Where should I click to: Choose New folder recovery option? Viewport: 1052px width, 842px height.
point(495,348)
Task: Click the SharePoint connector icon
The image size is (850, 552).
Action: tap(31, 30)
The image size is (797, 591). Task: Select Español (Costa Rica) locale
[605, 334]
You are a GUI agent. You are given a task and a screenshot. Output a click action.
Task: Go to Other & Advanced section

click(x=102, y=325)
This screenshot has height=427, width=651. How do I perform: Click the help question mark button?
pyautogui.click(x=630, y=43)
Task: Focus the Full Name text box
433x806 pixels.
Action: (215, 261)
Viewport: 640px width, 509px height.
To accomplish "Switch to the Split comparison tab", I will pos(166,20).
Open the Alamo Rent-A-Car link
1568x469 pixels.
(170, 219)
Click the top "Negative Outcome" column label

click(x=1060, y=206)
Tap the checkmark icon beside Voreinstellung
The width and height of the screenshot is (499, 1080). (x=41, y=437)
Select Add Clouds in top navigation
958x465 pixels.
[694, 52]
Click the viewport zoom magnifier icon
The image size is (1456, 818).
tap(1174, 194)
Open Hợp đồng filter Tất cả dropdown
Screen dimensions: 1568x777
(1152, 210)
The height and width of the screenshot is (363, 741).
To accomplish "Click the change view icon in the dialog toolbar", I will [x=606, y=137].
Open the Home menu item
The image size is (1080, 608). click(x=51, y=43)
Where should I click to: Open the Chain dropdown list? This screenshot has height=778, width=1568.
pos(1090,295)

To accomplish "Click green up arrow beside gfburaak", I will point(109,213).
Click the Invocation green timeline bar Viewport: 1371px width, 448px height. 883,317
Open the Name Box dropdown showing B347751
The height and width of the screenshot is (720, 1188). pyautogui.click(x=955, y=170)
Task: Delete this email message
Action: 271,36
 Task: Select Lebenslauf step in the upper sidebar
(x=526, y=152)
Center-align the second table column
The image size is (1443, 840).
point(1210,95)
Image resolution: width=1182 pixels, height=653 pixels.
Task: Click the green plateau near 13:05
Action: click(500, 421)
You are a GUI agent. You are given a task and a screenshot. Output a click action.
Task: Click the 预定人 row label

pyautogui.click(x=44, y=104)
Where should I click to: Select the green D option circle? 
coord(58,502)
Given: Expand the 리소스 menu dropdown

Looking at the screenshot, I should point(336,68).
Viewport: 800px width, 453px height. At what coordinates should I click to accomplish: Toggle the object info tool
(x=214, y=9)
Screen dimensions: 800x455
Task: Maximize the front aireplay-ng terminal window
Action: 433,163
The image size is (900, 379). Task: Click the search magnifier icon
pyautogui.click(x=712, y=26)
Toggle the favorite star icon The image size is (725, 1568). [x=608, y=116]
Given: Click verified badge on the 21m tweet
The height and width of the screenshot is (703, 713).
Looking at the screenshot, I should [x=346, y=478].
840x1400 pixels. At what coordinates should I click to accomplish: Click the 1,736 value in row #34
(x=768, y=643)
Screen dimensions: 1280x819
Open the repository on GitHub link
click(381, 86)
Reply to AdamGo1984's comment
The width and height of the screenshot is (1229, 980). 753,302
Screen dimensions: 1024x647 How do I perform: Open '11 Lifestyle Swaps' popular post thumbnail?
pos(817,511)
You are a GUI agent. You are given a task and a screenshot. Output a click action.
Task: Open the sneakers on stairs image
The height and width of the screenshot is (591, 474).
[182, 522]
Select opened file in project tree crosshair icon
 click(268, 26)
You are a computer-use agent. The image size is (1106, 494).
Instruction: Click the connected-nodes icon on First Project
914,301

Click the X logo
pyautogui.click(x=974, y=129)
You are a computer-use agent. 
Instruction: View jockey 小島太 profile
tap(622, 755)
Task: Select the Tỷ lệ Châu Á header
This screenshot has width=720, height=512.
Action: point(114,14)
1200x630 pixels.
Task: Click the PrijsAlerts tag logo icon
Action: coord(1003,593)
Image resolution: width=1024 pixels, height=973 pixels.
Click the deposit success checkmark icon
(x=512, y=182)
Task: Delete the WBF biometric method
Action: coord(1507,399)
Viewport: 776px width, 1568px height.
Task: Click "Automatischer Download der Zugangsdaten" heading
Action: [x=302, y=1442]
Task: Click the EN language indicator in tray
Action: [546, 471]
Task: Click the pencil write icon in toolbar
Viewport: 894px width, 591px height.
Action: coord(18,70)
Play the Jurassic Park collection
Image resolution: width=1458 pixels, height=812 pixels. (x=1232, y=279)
_ _ _ _
**What this task involves**. Throughout the material above, find each line with "toolbar" and return it.

**Expected answer**.
To accomplish "Click the change view icon in the dialog toolbar", I will [x=606, y=137].
Task: Click the pencil write icon in toolbar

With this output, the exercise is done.